Humanisme lebih memfokuskan diri
pada sisi perkembangan manusia. Pendekatan ini melihat bagaimana manusia
membangun dirinya untuk hal-hal yang lebih positif. Abraham H. Maslow
berpendapat bahawa manusia adalah makhluk bebas, makhluk yang rasional, makhluk
yang harus dipandang secara menyeluruh, makhluk yang berubah, dan makhluk yang
tidak dapat diketahui sepenuhnya (Feist, 2016).
Dalam
hal ini akan dibahas pandangan
Abraham H. Maslow tentang Motivasi dan hirarki kebutuhan, yaitu kebutuhan
fisiologis, kebutuhan akan keamanan, kebutuhan akan cinta dan keberadaan,
kebutuhan akan penghargaan, dan kebutuhan akan aktualisasi diri. Adapun teori
kepribadian maslow di buat berdasarkan beberapa asumsi dasar mengenai motivasi.

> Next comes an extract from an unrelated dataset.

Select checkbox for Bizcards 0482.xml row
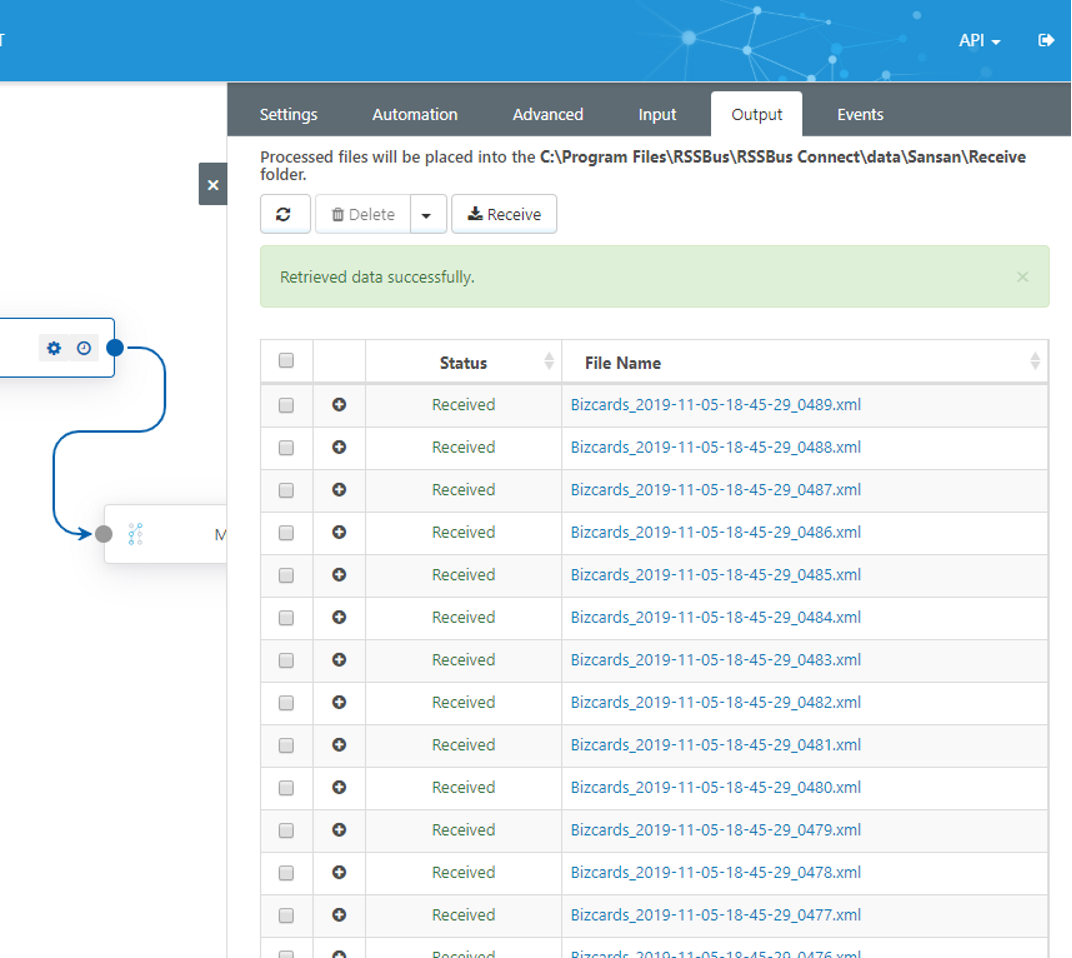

yaitu, keseluruhan dari seseorang, bukan hanya satu bagian atau fungsi,
termotivasi. Pertama,
Maslow mengadopsi sebuah pendekatan menyeluruh pada motivasi Kedua, motivasi
biasanya kompleks atau terdiri dari beberapa hal yaitu bahwa tingkah laku
manusia dapat muncul dari beberapa motivasi yang terpisah. Asumsi ketiga adalah bahwa
orang- orang berulang kali termotivasi oleh kebutuhan-kebutuhan. Artinya ketika
sebuah kebutuhan terpenuhi, biasanaya kebutuhan tersebut berkurang kekuatan
untuk memotivasinya dan digantikan oleh kebutuhan lain. Asumsi lainya adalah
bahwa semua orang di manapun termotivasi oleh kebutuhan dasar yang sama. Asumsi
terakhir adalah bahwa kebutuhan-kebutuhan dapat dibentuk menjadi sebuah hirarki
(Feist, 2016).
Kemudian
Abraham H. Maslow berpendapat bahwa susunan hirarki kebutuhan tersebut
merupakan organisasi yang mendasari motivasi manusia. Kebutuhan hirarki yang
diungkapkan Maslow beranggapan bahwa kebutuhandilevel rendah yang harus
terpenuhi atau paling tidak cukup terpenuhi terlebih dahulu sebelum
kebutuhan-kebutuhan di level tinggi
menjadi hal yang memotivasi.Lima kebutuhan yang membentuk hirarki ini disebut
kebutuhan konatif yang berarti bahwa kebutuhan-kebutuhan ini memiliki karakter
yang mendorong atau memotivasi. Dan itulah kebutuhan yang sering disebut oleh
Abraham H. Maslow sebagai kebutuhan dasar yang harus terpenuhi (Feist, 2016).
1.
Kebutuahn Fisiologis
Kebutuhan yang paling mendasar
dari setiap manusia adalah kebutuhan fisiologis yang termasuk didalamnya adalah
makanan, air, oksigen, mempertahankan suhu tubuh, dan lain sebagainya.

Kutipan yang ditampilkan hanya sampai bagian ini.